One of the main concerns of atmospheric chemists is: how do pollutants emitted into the atmosphere in one country or hemisphere flow into other countries or parts of the globe? Recently there have been significant political and diplomatic difficulties between the United States and Canada about this issue. Since pollutants know no boundaries,
many of the pollutants that cause acid rain (mostly sulfur dioxide) are transported by winds in the upper atmosphere into Canada, where they mix with rain to produce acid rain.
In this case study, we are concerned with the flow of a particular pollutant, ethane, between the Northern and Southern hemispheres. Ethane (C2H6) is a part of natural gas that is emitted to the atmosphere whenever natural gas escapes unburned at wells and other sources. Ethane only enters the atmosphere in this fashion. In the atmosphere, ethane undergoes a number of chemical transformations (mostly oxidation with the hydroxyl radical, OH) to form peroxyacetyl nitrate, also known as PAN. PAN is a part of the smog and ozone problems, and causes severe eye irritations and respiratory problems, particularly among the elderly and those with respiratory diseases.

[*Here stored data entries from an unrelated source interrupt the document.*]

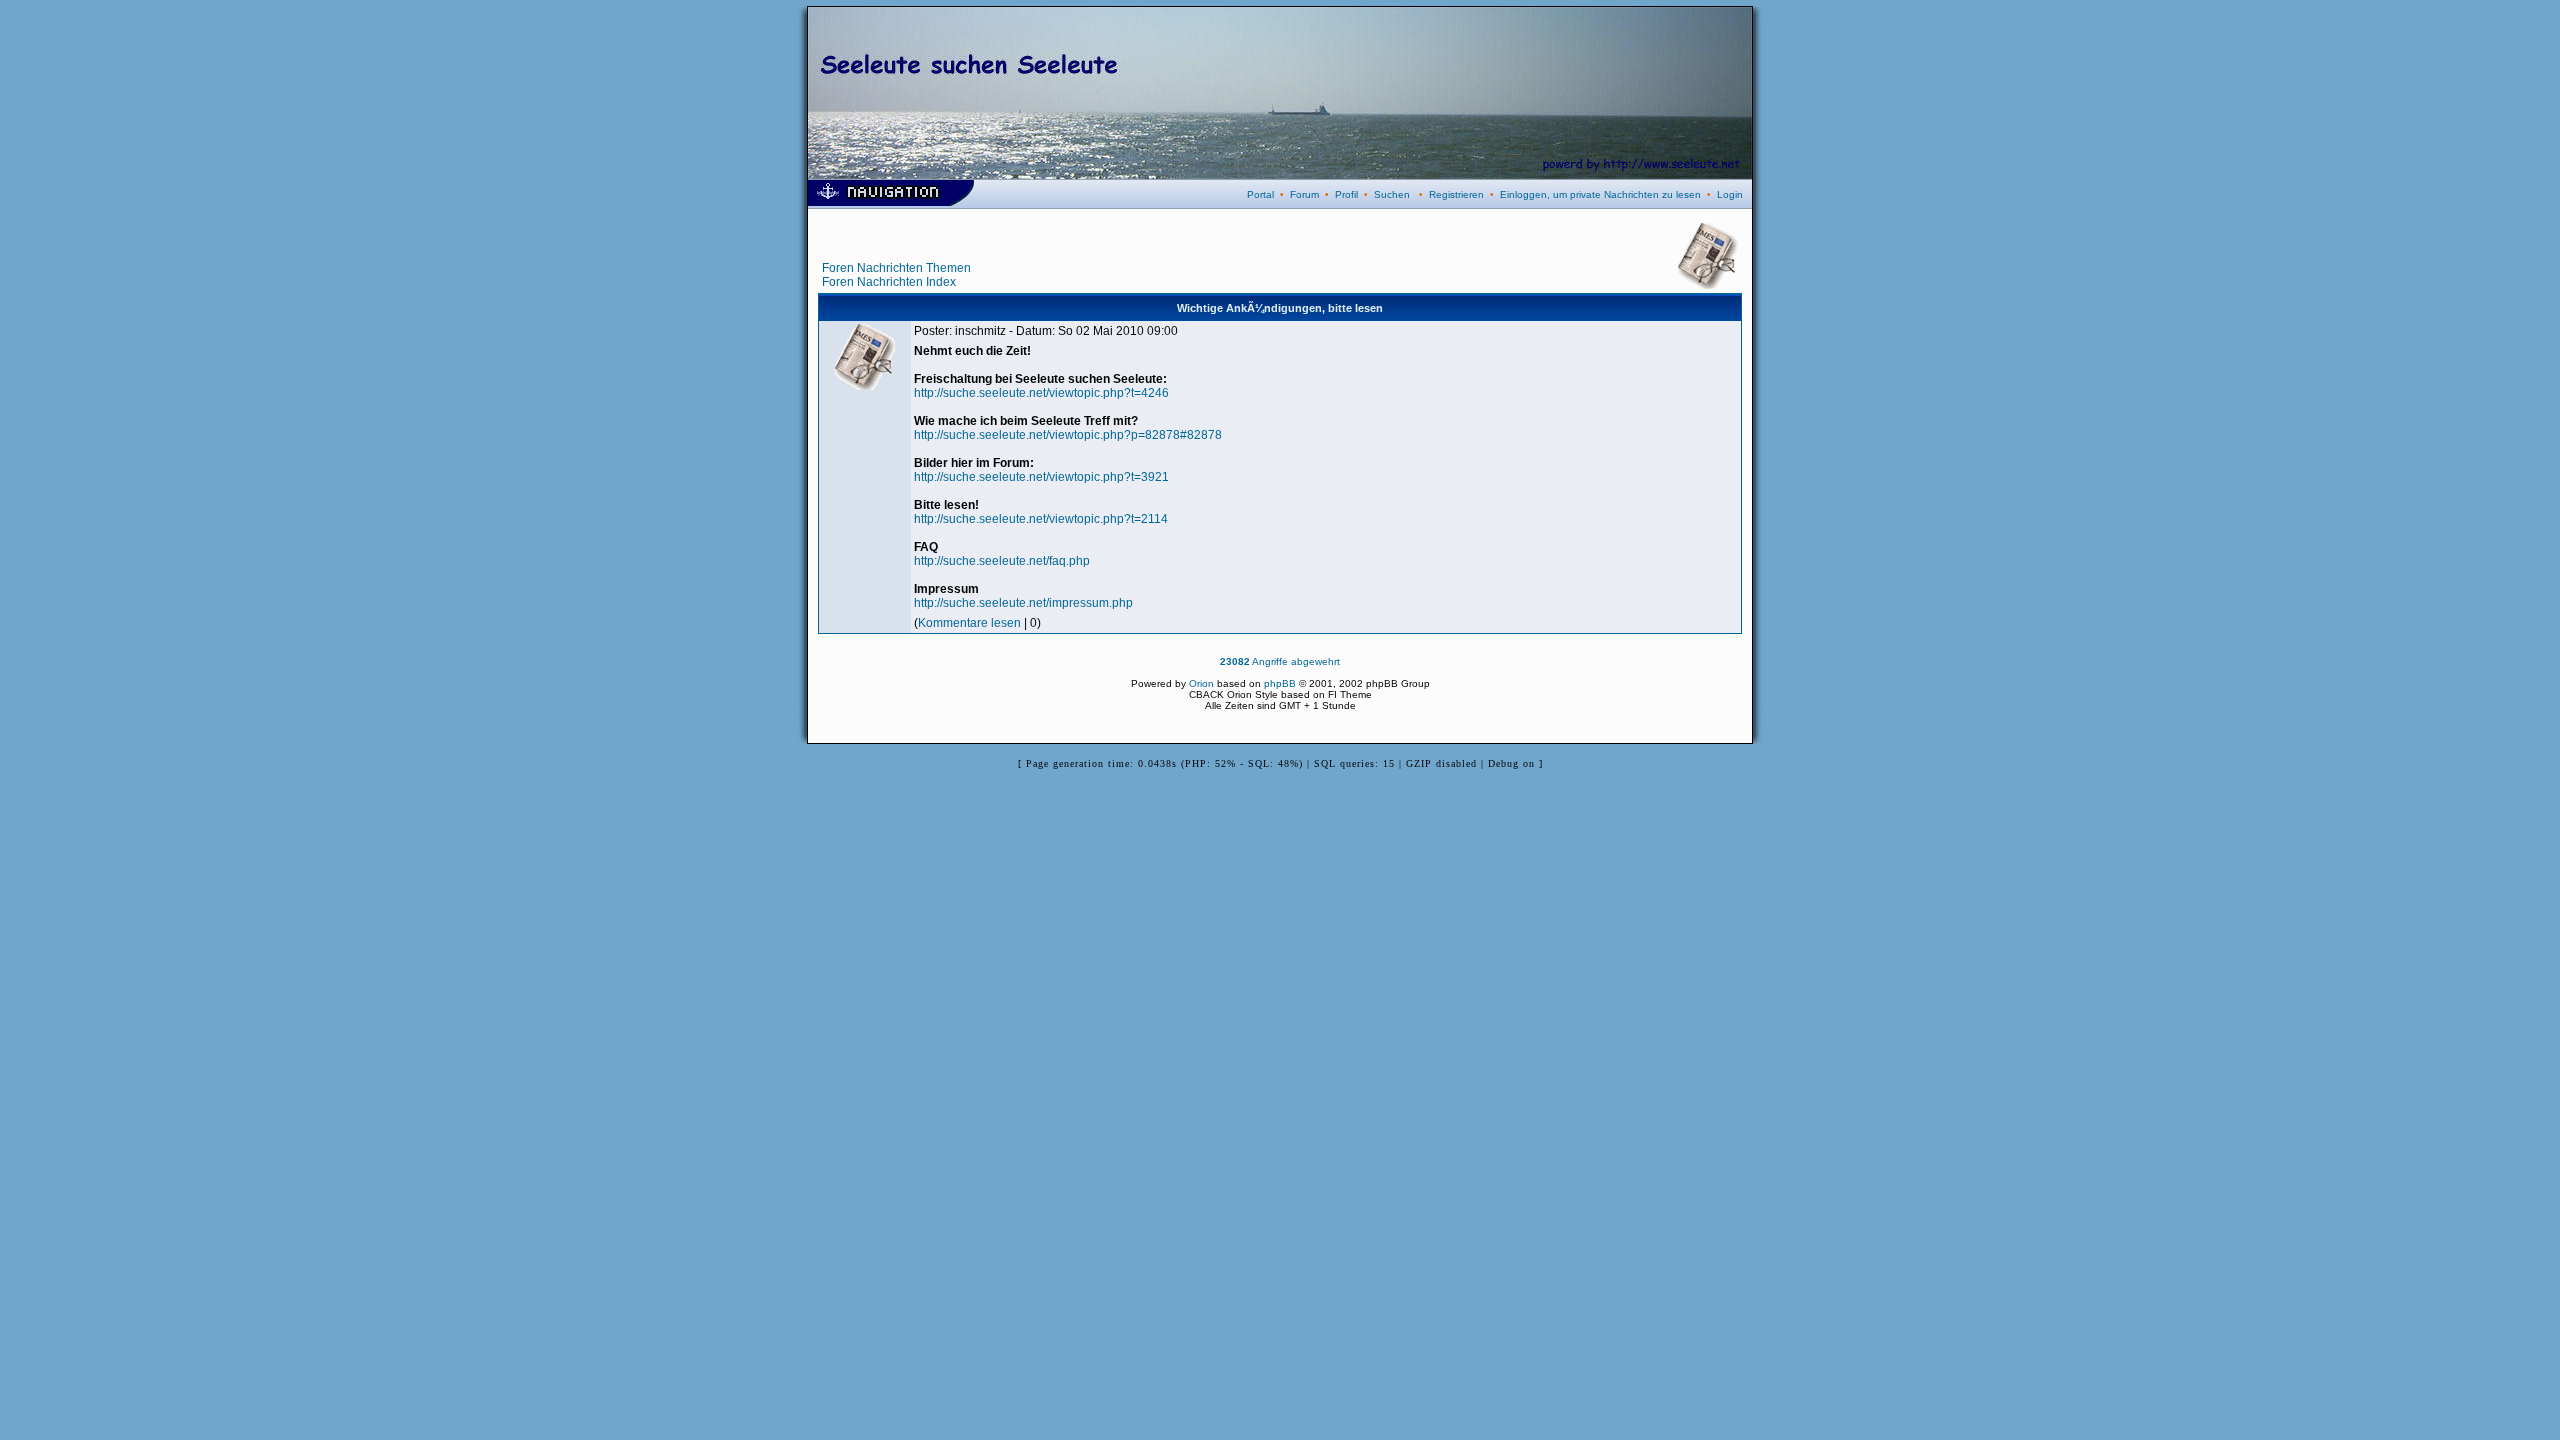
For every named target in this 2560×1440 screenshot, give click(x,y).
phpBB (1280, 683)
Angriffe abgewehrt (1280, 661)
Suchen (1392, 194)
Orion (1201, 683)
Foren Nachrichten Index (889, 282)
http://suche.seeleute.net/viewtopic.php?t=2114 (1041, 519)
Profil (1346, 194)
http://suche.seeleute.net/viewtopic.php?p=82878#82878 (1068, 435)
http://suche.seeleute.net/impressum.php (1023, 603)
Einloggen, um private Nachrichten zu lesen (1600, 194)
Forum (1304, 194)
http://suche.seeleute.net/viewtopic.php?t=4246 (1041, 393)
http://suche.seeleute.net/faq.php (1002, 561)
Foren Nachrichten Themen (896, 268)
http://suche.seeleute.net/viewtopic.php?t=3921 (1041, 477)
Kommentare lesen (969, 623)
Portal (1260, 194)
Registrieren (1456, 194)
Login (1730, 194)
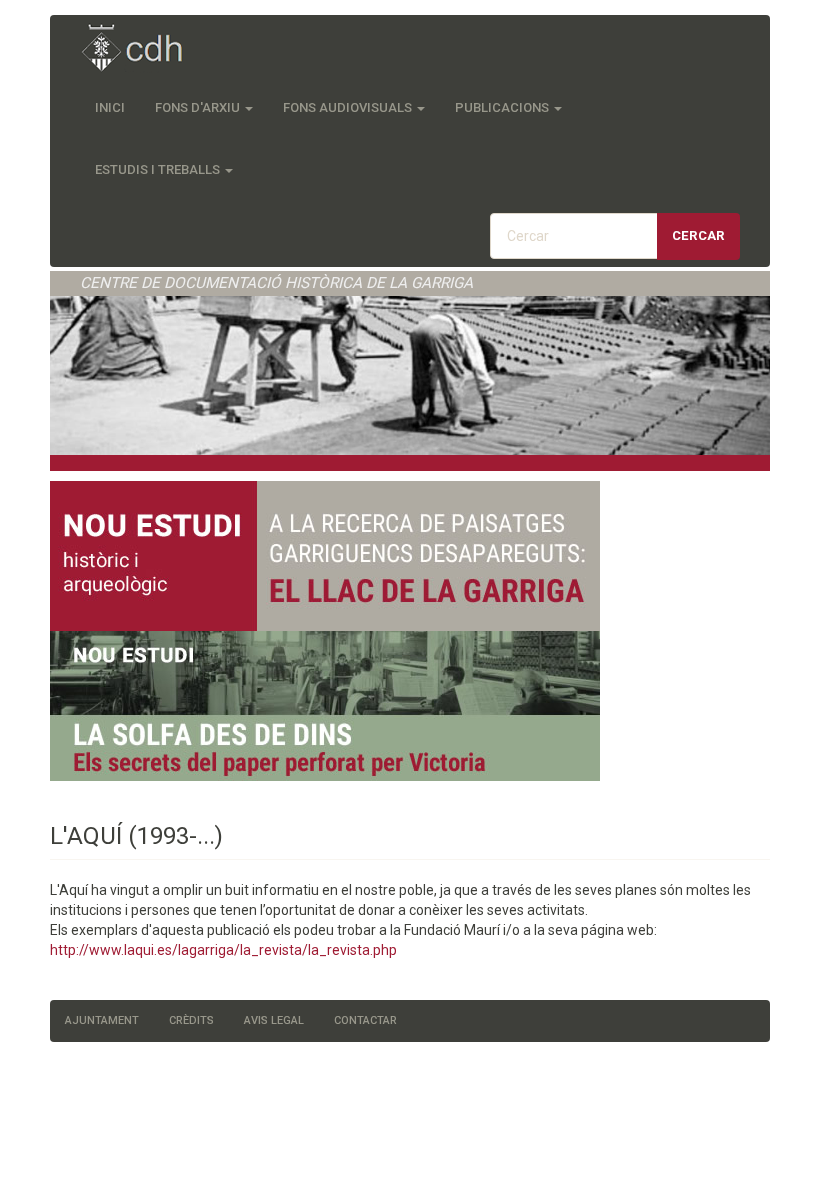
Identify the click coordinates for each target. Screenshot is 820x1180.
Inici (110, 107)
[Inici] (142, 49)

In the Northern Hemisphere, ethane has a concentration of about 1.0 parts per billion (ppb). With a concentration of 1 ppb, that means there is one molecule of ethane for a billion molecules of air molecules. Using a golf analogy, if the concentration of red golf balls was 1 ppb, there would be one red golf ball for every 1,000,000,000
white golf balls. This may not seem like a problem, but this one little molecule of ethane reacts chemically with other stuff in the atmosphere, and eventually becomes a problem. It is like rolling a small snowball off a long hill - a little snowball won't hurt anyone, but if it rolls long enough, it becomes a snow boulder that can do serious damage!
In the Southern Hemisphere, the typical concentration of ethane is 0.5 ppb. Ethane can exit from the atmosphere by any of three methods, or mechanisms:
- it can flow out of the lower atmosphere (the troposphere) where it does the most harm to the upper atmosphere (the stratosphere) where it does little or no harm.
- it can wash out of the atmosphere through mixing with rain or snow.
- it can react with other chemicals and be transformed to something different.
Ethane can also flow between hemispheres. Ethane can flow from North to South and South to North. The graphic below shows all of the possible mechanisms:
In this graphic, we show the Northern Hemisphere (XN) on the left and the Southern Hemisphere (XS) on the right. We show ethane coming into the two hemispheres from the bottom (EN and ES) . The graphic also shows ethane moving between hemispheres (aXN and aXN). In this case, the letter "a" (alpha) is a rate that shows the number of ethane molecules transported per some period of time. For example, if alpha is 80%/year, then 80% of the ethane in the Northern Hemisphere and 80% of the ethane in the Southern Hemisphere change places every year. If the amounts in both are the same, then the net difference is zero -- this is called the steady-state or equilibrium condition. The politicians would love this to be true -- the stuff that is emitted in the North stays in the North, and the stuff emitted in the South stays in the South!
The graphic also shows ethane leaving both the North and the South through "wet deposition" -- pollutant mixes with the rain and snow and is deposited on the ground, where it may or may not do damage to people and things. Acid rain is the classic example of "wet deposition" - the stuff deposited is acid rain, which destroys buildings, plants, farm crops, and kills living things in ponds and lakes. The letter "b" (beta) is the rate constant for wet deposition from the atmosphere to the ground.